PythonRobotics is a comprehensive Python code collection and accompanying textbook focused on implementing robotics algorithms with an emphasis on clarity and practical applicability. The repository serves as both an educational resource and a reference implementation for students and practitioners working in robotics, autonomous navigation, and control systems. The project is maintained primarily by AtsushiSakai, who has logged 89 tracked events, with additional contributions from Aglargil and musabkas. The repository has attracted interest from developers working on related projects in scientific computing and machine learning, as evidenced by overlapping contributors with scipy, pytorch/ignite, and pytorch/pytorch repositories.
The codebase implements algorithms across six major robotics domains. Localization algorithms include Extended Kalman Filter localization, Particle Filter localization for sensor fusion, and Histogram Filter localization for 2D position estimation. The mapping section covers Gaussian grid mapping, ray casting grid mapping, LIDAR to grid map conversion, k-means object clustering, and rectangle fitting for vehicle detection. SLAM implementations include Iterative Closest Point matching using singular value decomposition and FastSLAM 1.0 for feature-based simultaneous localization and mapping.
Path planning represents the most extensive section, featuring Dynamic Window Approach for 2D navigation, grid-based search methods including Dijkstra and A* algorithms, D* and D* Lite algorithms for dynamic replanning, Potential Field algorithms, grid-based coverage path planning, Particle Swarm Optimization, State Lattice Planning with biased polar and lane sampling variants, Probabilistic Road-Map planning, multiple RRT variants including RRT*, RRT* with Reeds-Shepp paths, and LQR-RRT*, along with quintic polynomial planning, Reeds Shepp planning, LQR-based path planning, and optimal trajectory planning in Frenet frames.

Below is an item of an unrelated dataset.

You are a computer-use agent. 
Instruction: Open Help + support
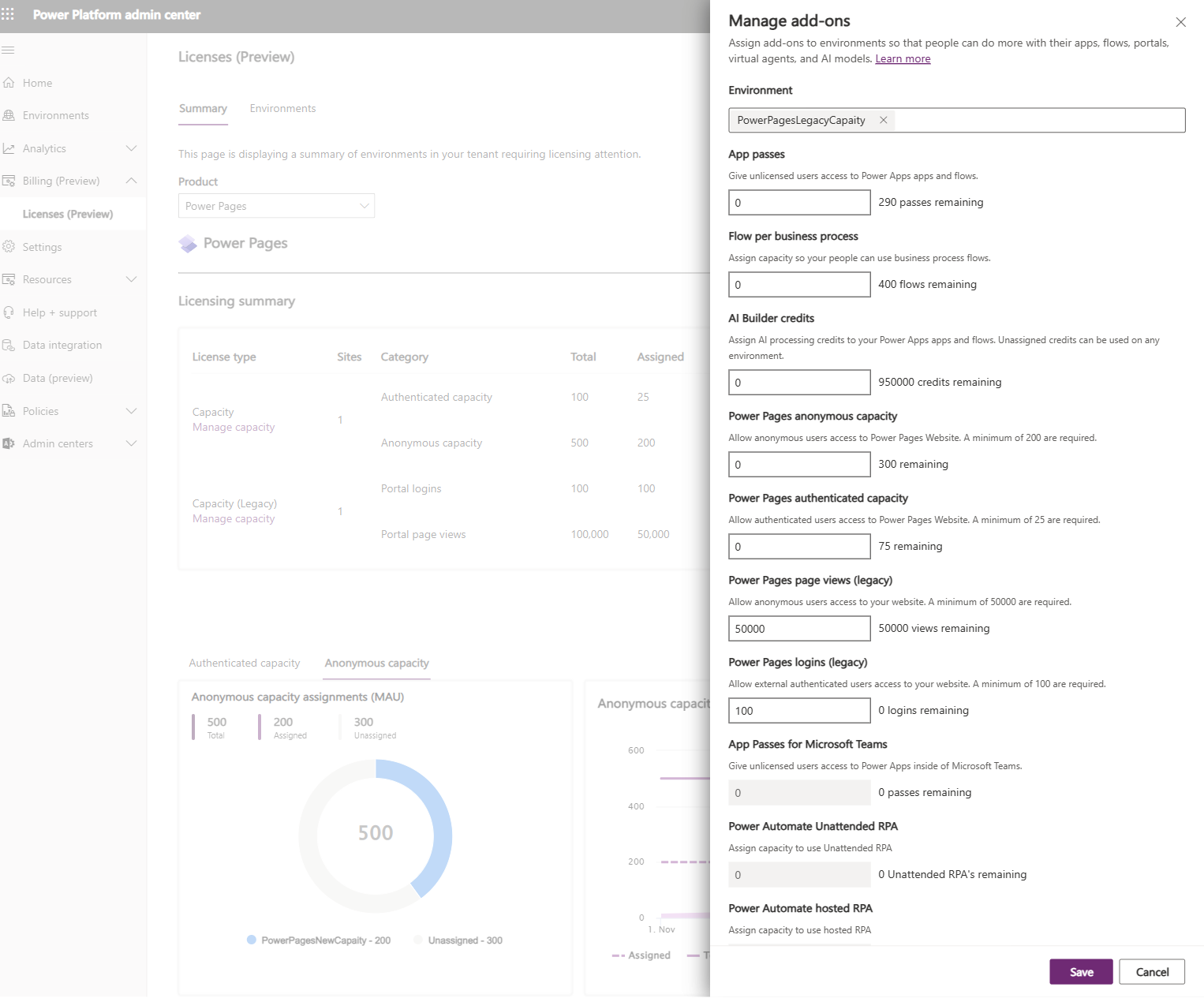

Path tracking algorithms include move-to-pose control, Stanley control, rear wheel feedback control, Linear-Quadratic Regulator speed and steering control, Model Predictive Control, and Nonlinear Model Predictive Control with C-GMRES. The repository also covers specialized domains including N-joint arm control to point targets with obstacle avoidance, drone 3D trajectory following, rocket-powered landing, and bipedal locomotion planning with inverted pendulum models.
The project maintains strict dependencies on core scientific Python libraries: NumPy, SciPy, Matplotlib, and cvxpy. Development infrastructure includes pytest for unit testing, mypy for type checking, sphinx for documentation generation, and pycodestyle for code style enforcement. The repository runs continuous integration across Linux, macOS, and Windows platforms.
Community engagement shows a median issue and pull request response latency of 99.8 hours with a mean of 1240.2 hours across 50 tracked items. The most frequently used issue label is help wanted with 11 instances, followed by enhancement requests with 3 instances. The project emphasizes educational accessibility by designing code for easy comprehension of algorithmic fundamentals while selecting widely-used and practical algorithms. A comprehensive online textbook and animation GIF repository provide mathematical background and visual demonstrations of each algorithm's behavior.